We have developed a machine learning
(ML)-assisted Hybrid ReaxFF
simulation method (“Hybrid/Reax”), which alternates
reactive and non-reactive molecular dynamics simulations with the
assistance of ML models to simulate phenomena that require longer
time scales and/or larger systems than are typically accessible to
ReaxFF. Hybrid/Reax uses a specialized tracking tool during the reactive
simulations to further accelerate chemical reactions. Non-reactive
simulations are used to equilibrate the system after the reactive
simulation stage. ML models are used between reactive and non-reactive
stages to predict non-reactive force field parameters of the system
based on the updated bond topology. Hybrid/Reax simulation cycles
can be continued until the desired chemical reactions are observed.

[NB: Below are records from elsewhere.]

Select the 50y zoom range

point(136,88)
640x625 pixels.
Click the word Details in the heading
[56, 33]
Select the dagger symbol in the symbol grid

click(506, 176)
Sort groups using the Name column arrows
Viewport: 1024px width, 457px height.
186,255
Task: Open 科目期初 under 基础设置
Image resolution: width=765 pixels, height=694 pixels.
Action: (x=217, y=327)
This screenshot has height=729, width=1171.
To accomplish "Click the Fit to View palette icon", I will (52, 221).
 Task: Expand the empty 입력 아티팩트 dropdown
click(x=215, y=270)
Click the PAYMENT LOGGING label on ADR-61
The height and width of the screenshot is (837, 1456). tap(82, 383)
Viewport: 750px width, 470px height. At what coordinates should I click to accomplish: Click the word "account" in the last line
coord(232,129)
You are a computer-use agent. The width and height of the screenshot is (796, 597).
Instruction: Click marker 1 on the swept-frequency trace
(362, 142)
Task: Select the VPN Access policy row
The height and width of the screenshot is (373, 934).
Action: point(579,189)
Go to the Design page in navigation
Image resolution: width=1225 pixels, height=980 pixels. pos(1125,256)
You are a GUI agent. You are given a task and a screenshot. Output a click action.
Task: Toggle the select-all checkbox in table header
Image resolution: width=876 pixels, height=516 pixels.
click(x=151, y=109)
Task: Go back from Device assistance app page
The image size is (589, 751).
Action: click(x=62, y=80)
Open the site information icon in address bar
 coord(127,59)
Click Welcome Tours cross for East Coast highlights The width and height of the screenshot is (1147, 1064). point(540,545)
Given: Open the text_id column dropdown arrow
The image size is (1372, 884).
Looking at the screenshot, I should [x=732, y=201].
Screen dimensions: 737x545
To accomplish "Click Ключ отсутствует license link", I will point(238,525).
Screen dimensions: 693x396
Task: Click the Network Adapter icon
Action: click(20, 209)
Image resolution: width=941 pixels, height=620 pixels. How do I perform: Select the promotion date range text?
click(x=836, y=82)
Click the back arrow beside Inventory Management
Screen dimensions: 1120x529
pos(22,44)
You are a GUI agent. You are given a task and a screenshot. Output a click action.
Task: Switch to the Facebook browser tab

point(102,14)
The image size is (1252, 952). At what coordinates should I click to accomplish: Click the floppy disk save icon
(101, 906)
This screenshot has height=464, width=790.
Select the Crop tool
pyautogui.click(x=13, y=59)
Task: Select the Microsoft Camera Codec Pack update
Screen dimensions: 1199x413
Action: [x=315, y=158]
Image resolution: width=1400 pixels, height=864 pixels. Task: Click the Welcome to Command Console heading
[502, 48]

As a case study, this method was used to study the cross-linking of
a polyethylene (PE) matrix analogue (decane) with the cross-linking
agent dicumyl peroxide (DCP). We were able to run relatively long
simulations [>20 million molecular dynamics (MD) steps] on a small
test system (4660 atoms) to simulate cross-linking reactions of PE
in the presence of DCP. Starting with 80 PE molecules, more than half
of them cross-linked by the end of the Hybrid/Reax cycles on a single
Xeon processor in under 48 h. This simulation would take approximately
1 month if run with pure ReaxFF MD on the same machine.